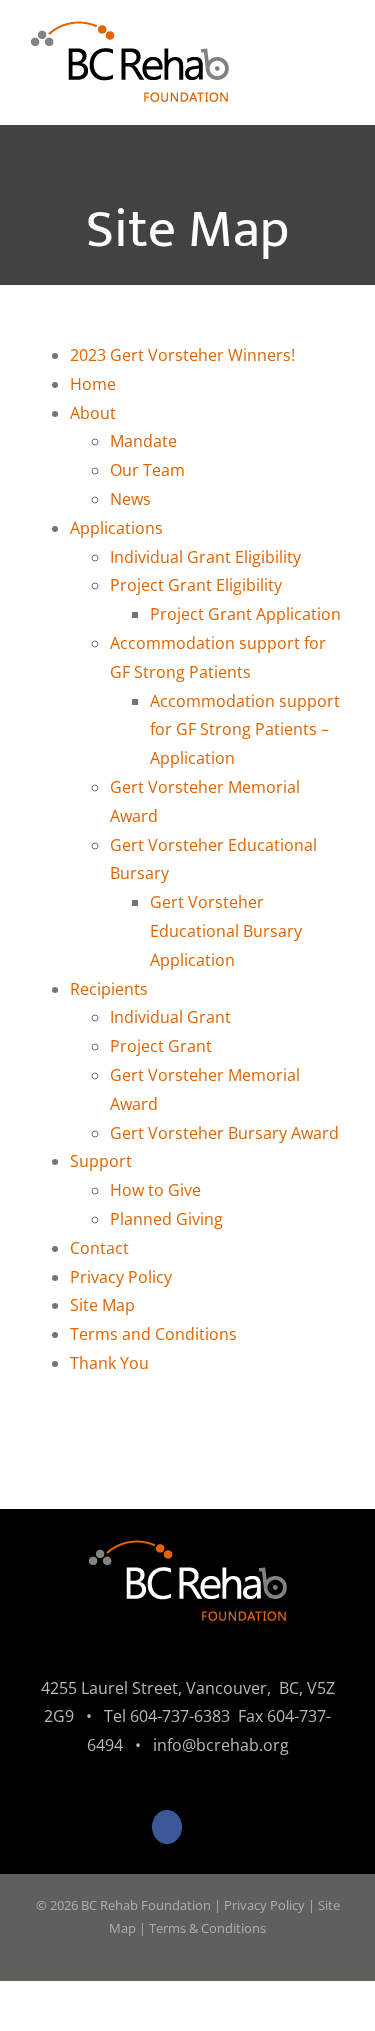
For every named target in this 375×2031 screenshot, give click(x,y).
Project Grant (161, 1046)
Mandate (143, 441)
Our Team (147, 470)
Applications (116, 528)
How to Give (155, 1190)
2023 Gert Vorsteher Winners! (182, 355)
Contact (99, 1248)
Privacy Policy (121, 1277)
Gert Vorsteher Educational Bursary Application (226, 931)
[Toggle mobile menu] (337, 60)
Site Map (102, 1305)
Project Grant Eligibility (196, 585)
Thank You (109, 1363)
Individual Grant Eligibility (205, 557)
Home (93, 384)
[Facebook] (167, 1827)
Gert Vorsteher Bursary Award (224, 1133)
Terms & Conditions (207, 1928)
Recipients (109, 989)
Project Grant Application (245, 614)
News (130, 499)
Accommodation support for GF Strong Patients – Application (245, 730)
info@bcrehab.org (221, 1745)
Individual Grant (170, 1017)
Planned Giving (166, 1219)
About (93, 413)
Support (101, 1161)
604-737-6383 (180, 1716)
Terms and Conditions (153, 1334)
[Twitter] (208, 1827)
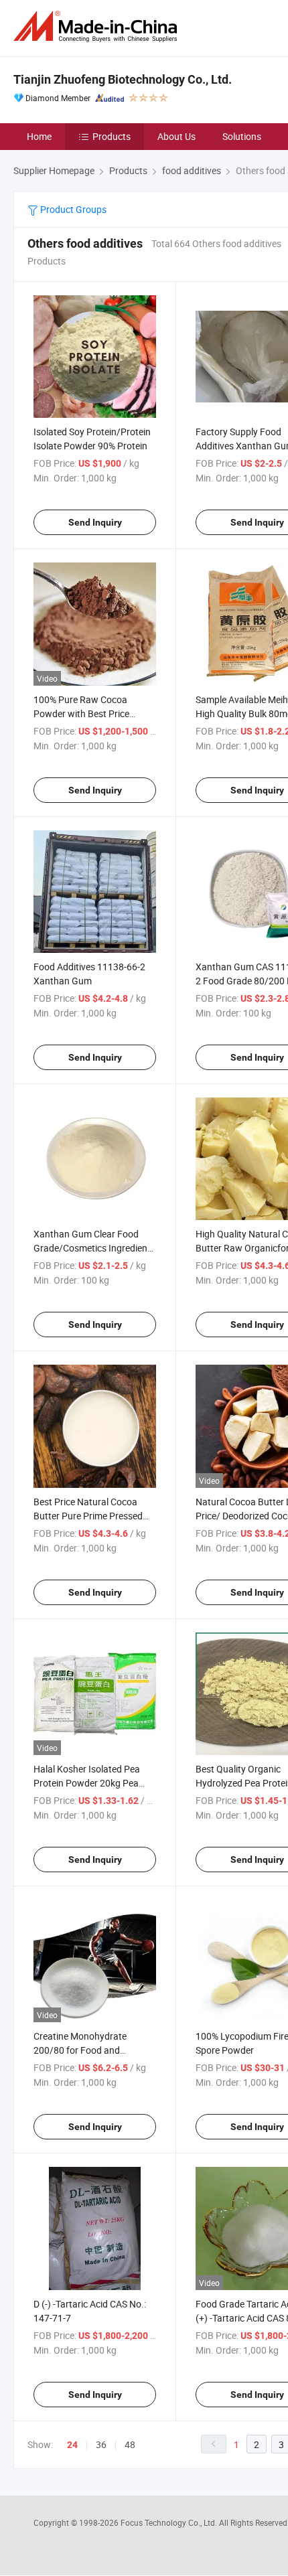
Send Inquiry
════════════════════
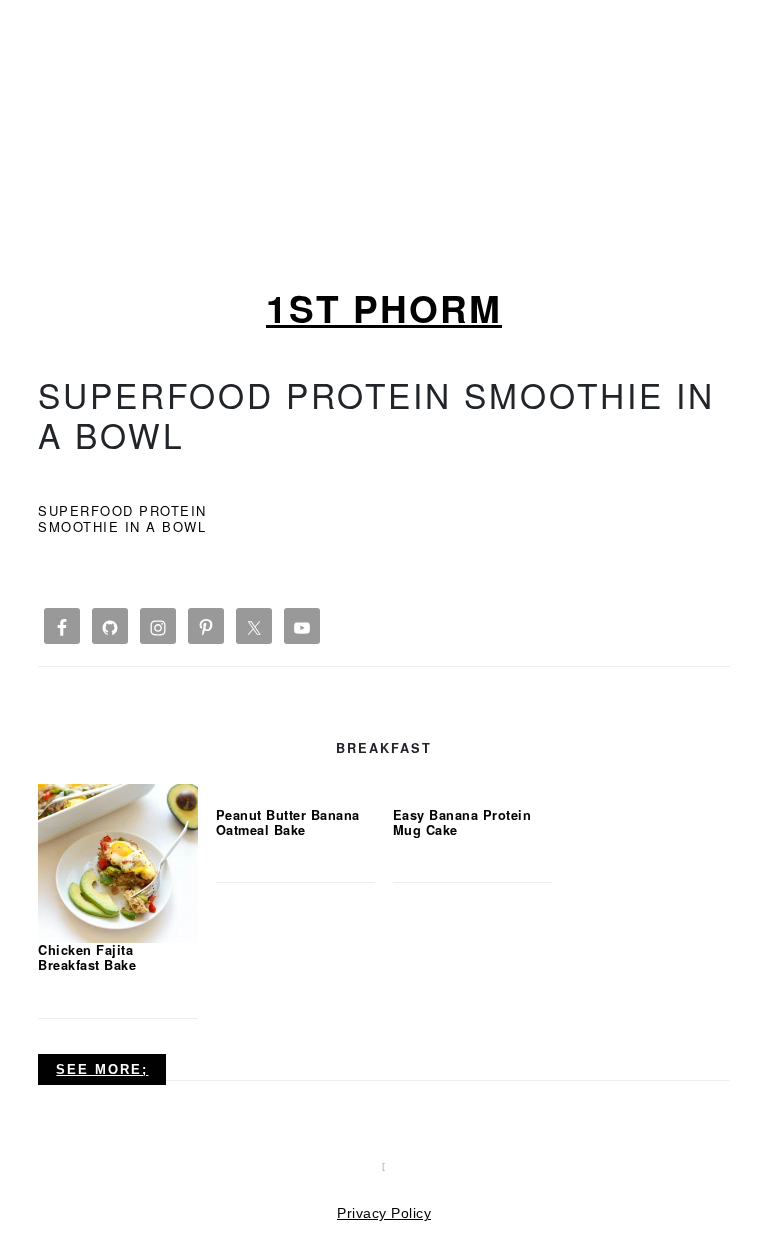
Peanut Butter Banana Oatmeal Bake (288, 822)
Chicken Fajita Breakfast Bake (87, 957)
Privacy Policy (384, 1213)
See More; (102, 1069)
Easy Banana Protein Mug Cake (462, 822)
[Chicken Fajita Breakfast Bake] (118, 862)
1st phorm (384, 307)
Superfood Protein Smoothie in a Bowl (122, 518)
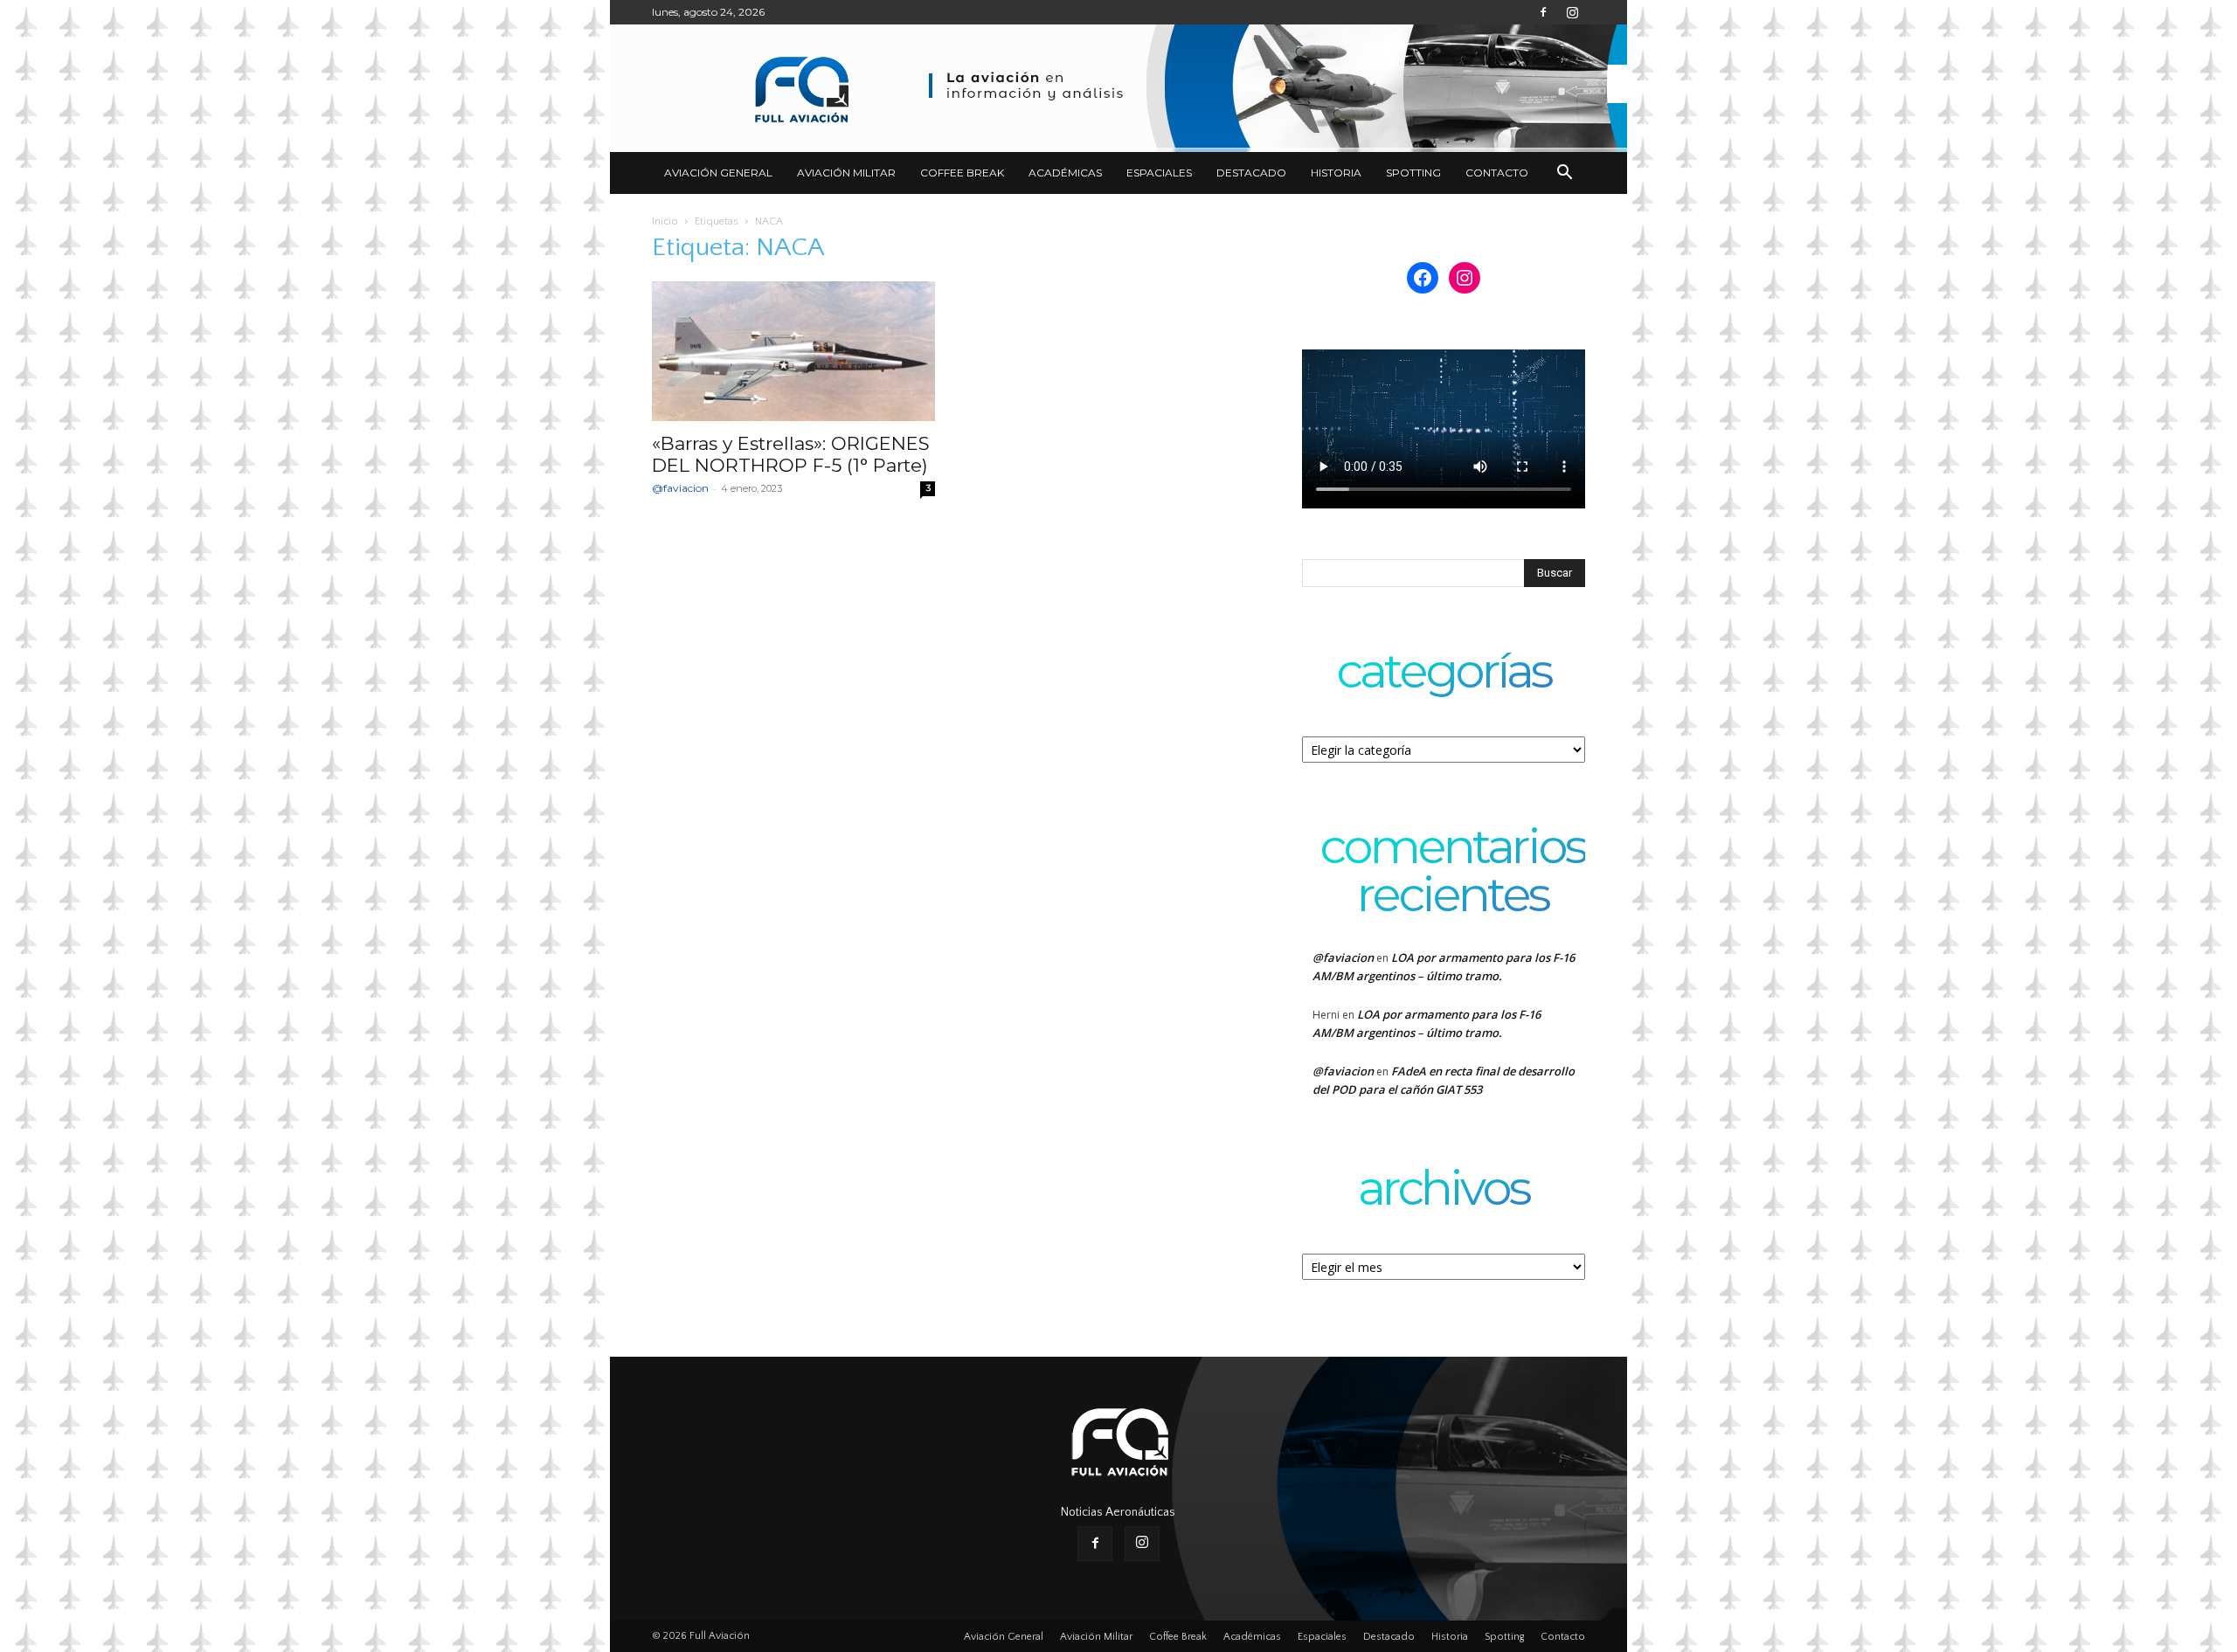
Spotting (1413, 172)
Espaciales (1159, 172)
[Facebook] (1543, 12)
════════════════════
| WHAT TO PRODUCE |
From the data above, return only the lines starting at the line that holds "Accommodation support for" and ending at the line that holds "Send Inquiry", word for word and without pictures.

| OUTPUT OF THE TASK |
Accommodation support for GF Strong Patients – Application (245, 730)
info@bcrehab.org (221, 1745)
Individual Grant (170, 1017)
Planned Giving (166, 1219)
About (93, 413)
Support (101, 1161)
604-737-6383 (180, 1716)
Terms and Conditions (153, 1334)
[Twitter] (208, 1827)
Send Inquiry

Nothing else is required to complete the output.